The required output is the line that contains "Lítigio (525, 2307)" plus every line after it in the listing below, copied exactly as it appears.

== Segment start ==

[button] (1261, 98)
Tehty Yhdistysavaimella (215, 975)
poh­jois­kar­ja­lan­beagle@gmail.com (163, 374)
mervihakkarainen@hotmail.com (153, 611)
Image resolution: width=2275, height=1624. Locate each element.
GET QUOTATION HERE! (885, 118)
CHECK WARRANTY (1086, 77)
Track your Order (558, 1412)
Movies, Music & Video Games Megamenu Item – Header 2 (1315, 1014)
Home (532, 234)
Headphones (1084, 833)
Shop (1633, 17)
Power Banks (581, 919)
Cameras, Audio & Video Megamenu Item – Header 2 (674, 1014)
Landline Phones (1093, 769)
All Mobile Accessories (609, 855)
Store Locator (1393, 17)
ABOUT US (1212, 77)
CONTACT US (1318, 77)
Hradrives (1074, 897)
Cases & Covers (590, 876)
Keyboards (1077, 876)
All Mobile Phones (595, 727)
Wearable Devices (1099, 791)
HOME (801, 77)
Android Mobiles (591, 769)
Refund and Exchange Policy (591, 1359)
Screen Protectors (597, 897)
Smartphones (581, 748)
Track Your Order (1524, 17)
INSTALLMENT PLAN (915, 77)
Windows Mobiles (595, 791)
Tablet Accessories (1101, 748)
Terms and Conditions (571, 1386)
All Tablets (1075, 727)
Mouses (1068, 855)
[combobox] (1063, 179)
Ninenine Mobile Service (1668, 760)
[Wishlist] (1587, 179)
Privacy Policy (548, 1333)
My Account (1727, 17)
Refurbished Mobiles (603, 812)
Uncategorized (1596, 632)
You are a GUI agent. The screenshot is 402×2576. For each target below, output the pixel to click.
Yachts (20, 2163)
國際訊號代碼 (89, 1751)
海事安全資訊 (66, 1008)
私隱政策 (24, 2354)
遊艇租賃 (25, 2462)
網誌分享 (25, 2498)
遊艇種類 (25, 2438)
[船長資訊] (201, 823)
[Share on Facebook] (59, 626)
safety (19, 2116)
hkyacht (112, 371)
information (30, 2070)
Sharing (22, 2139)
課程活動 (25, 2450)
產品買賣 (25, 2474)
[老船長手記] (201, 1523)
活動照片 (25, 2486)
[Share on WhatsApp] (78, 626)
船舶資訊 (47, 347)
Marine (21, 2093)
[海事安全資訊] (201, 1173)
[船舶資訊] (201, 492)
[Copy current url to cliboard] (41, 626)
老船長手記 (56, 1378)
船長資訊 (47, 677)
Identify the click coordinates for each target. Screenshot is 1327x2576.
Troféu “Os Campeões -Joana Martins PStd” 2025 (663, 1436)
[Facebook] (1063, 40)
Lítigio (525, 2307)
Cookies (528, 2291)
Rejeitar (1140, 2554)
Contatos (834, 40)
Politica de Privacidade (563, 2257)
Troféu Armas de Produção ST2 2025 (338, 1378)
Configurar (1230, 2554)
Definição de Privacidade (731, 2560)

== Segment end ==

:: SOLUTION TO THE EXERCISE ::
Lítigio (525, 2307)
Cookies (528, 2291)
Rejeitar (1140, 2554)
Contatos (834, 40)
Politica de Privacidade (563, 2257)
Troféu Armas de Produção ST2 2025 (338, 1378)
Configurar (1230, 2554)
Definição de Privacidade (731, 2560)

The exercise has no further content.